__Extracted entries__

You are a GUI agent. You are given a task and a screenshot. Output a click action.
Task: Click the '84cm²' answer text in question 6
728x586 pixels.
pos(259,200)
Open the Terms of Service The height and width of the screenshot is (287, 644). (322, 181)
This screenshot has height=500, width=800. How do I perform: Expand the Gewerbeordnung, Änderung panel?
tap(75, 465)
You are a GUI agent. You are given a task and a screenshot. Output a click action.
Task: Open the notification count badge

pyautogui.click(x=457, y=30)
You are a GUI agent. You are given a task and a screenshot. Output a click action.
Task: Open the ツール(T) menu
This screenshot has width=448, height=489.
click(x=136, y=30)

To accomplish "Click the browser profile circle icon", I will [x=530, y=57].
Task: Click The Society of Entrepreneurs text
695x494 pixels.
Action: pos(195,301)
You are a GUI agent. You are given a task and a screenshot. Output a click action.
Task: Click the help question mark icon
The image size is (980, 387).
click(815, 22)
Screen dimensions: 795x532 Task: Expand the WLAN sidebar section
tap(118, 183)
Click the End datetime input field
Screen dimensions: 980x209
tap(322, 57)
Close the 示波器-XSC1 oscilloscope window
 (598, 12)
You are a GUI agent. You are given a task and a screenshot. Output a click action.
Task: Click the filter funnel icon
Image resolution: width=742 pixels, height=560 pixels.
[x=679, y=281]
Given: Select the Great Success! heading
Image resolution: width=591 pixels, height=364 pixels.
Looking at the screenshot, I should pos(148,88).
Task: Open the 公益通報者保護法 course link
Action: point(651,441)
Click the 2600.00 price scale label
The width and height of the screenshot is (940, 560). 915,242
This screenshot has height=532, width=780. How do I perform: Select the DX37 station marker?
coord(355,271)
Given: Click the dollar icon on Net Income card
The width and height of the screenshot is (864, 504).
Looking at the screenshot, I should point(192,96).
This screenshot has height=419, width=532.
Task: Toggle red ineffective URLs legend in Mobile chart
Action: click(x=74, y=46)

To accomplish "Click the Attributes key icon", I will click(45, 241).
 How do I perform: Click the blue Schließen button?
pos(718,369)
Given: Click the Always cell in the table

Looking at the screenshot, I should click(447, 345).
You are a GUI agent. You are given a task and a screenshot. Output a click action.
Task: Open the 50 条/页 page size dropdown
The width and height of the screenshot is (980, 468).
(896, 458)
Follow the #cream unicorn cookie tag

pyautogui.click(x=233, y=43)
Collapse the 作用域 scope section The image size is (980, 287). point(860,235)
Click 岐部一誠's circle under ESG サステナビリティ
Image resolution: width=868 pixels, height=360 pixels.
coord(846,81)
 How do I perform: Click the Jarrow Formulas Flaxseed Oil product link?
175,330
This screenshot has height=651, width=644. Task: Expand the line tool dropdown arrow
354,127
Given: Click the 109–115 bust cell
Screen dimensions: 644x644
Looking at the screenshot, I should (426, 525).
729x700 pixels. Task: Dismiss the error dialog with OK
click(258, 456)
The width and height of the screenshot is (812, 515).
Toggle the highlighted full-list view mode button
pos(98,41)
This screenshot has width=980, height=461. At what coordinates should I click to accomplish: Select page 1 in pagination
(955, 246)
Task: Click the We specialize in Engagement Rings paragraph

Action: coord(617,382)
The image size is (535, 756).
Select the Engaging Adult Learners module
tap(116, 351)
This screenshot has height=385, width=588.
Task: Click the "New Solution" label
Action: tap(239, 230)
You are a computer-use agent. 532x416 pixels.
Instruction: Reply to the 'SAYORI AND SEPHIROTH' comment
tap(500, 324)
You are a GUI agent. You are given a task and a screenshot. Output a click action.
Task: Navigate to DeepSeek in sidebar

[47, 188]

__How to complete this task__
Give the entries again in full, exactly as they were written above.

__Your response__
You are a GUI agent. You are given a task and a screenshot. Output a click action.
Task: Click the '84cm²' answer text in question 6
728x586 pixels.
pos(259,200)
Open the Terms of Service The height and width of the screenshot is (287, 644). (322, 181)
This screenshot has height=500, width=800. How do I perform: Expand the Gewerbeordnung, Änderung panel?
tap(75, 465)
You are a GUI agent. You are given a task and a screenshot. Output a click action.
Task: Open the notification count badge

pyautogui.click(x=457, y=30)
You are a GUI agent. You are given a task and a screenshot. Output a click action.
Task: Open the ツール(T) menu
This screenshot has width=448, height=489.
click(x=136, y=30)

To accomplish "Click the browser profile circle icon", I will [x=530, y=57].
Task: Click The Society of Entrepreneurs text
695x494 pixels.
Action: pos(195,301)
You are a GUI agent. You are given a task and a screenshot. Output a click action.
Task: Click the help question mark icon
The image size is (980, 387).
click(815, 22)
Screen dimensions: 795x532 Task: Expand the WLAN sidebar section
tap(118, 183)
Click the End datetime input field
Screen dimensions: 980x209
tap(322, 57)
Close the 示波器-XSC1 oscilloscope window
 (598, 12)
You are a GUI agent. You are given a task and a screenshot. Output a click action.
Task: Click the filter funnel icon
Image resolution: width=742 pixels, height=560 pixels.
[x=679, y=281]
Given: Select the Great Success! heading
Image resolution: width=591 pixels, height=364 pixels.
Looking at the screenshot, I should pos(148,88).
Task: Open the 公益通報者保護法 course link
Action: point(651,441)
Click the 2600.00 price scale label
The width and height of the screenshot is (940, 560). 915,242
This screenshot has height=532, width=780. How do I perform: Select the DX37 station marker?
coord(355,271)
Given: Click the dollar icon on Net Income card
The width and height of the screenshot is (864, 504).
Looking at the screenshot, I should point(192,96).
This screenshot has height=419, width=532.
Task: Toggle red ineffective URLs legend in Mobile chart
Action: click(x=74, y=46)

To accomplish "Click the Attributes key icon", I will click(45, 241).
 How do I perform: Click the blue Schließen button?
pos(718,369)
Given: Click the Always cell in the table

Looking at the screenshot, I should click(447, 345).
You are a GUI agent. You are given a task and a screenshot. Output a click action.
Task: Open the 50 条/页 page size dropdown
The width and height of the screenshot is (980, 468).
(896, 458)
Follow the #cream unicorn cookie tag

pyautogui.click(x=233, y=43)
Collapse the 作用域 scope section The image size is (980, 287). point(860,235)
Click 岐部一誠's circle under ESG サステナビリティ
Image resolution: width=868 pixels, height=360 pixels.
coord(846,81)
 How do I perform: Click the Jarrow Formulas Flaxseed Oil product link?
175,330
This screenshot has height=651, width=644. Task: Expand the line tool dropdown arrow
354,127
Given: Click the 109–115 bust cell
Screen dimensions: 644x644
Looking at the screenshot, I should (426, 525).
729x700 pixels. Task: Dismiss the error dialog with OK
click(258, 456)
The width and height of the screenshot is (812, 515).
Toggle the highlighted full-list view mode button
pos(98,41)
This screenshot has width=980, height=461. At what coordinates should I click to accomplish: Select page 1 in pagination
(955, 246)
Task: Click the We specialize in Engagement Rings paragraph

Action: coord(617,382)
The image size is (535, 756).
Select the Engaging Adult Learners module
tap(116, 351)
This screenshot has height=385, width=588.
Task: Click the "New Solution" label
Action: tap(239, 230)
You are a computer-use agent. 532x416 pixels.
Instruction: Reply to the 'SAYORI AND SEPHIROTH' comment
tap(500, 324)
You are a GUI agent. You are given a task and a screenshot. Output a click action.
Task: Navigate to DeepSeek in sidebar

[47, 188]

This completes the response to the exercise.